Background: To suggest treatment modalities with respect to the specific requirements of head and neck sarcoidosis.
Methods: Head and neck sarcoidosis was diagnosed in 31 patients. Treatment regimes comprised wait and see, corticosteroid-pulse, stable-dose corticosteroids, or adalimumab.
Results: In all, 21 patients had isolated head and neck sarcoidosis and a further 8 patients showed concomitant pulmonary sarcoidosis. Two patients with pulmonary sarcoidosis developed subsequent head and neck manifestation. Most patients with isolated head and neck sarcoidosis did not receive systemic therapy. None exhibited relapsing disease. Three patients with head and neck manifestation underwent corticosteroid pulse.
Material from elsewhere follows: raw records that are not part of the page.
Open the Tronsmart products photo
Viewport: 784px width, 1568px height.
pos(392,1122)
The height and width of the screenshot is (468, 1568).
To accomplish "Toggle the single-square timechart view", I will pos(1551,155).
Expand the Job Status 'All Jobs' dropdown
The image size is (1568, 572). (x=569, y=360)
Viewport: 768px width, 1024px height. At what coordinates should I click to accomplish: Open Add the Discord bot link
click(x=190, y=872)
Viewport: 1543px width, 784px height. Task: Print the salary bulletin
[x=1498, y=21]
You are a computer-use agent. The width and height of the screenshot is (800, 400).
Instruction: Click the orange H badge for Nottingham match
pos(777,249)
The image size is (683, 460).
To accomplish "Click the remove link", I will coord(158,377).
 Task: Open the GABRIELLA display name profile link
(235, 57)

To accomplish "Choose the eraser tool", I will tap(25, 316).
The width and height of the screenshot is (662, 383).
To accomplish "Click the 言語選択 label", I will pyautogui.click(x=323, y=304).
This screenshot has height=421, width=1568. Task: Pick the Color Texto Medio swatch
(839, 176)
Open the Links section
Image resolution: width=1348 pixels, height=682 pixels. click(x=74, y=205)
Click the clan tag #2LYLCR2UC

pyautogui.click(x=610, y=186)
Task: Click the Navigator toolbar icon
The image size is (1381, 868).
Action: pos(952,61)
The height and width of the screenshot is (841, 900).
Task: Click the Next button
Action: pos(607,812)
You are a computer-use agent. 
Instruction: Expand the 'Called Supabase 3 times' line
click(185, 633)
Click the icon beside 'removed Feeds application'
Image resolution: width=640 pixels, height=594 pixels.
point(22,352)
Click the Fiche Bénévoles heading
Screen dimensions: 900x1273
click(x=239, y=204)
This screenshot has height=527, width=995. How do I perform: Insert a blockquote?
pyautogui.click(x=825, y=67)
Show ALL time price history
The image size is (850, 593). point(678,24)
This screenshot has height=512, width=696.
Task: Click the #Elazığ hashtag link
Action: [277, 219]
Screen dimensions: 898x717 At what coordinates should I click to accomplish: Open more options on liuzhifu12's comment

Complete remission (CR) was detected for all after 5 months. Six patients were treated with stable-dose corticosteroids. Five of 6 showed CR after 12 months and 1 of 6 patients partial remission (PR) after 24 months. Five of 6 patients exhibited relapses. Two patients underwent adalimumab therapy and showed PR after 65 or CR after 26 months, respectively.
Conclusions: Most patients with head and neck sarcoidosis did not require systemic therapy. We suggest corticosteroid-pulse therapy for patients with severe head and neck manifestation. Adalimumab might be potent for nonresponder.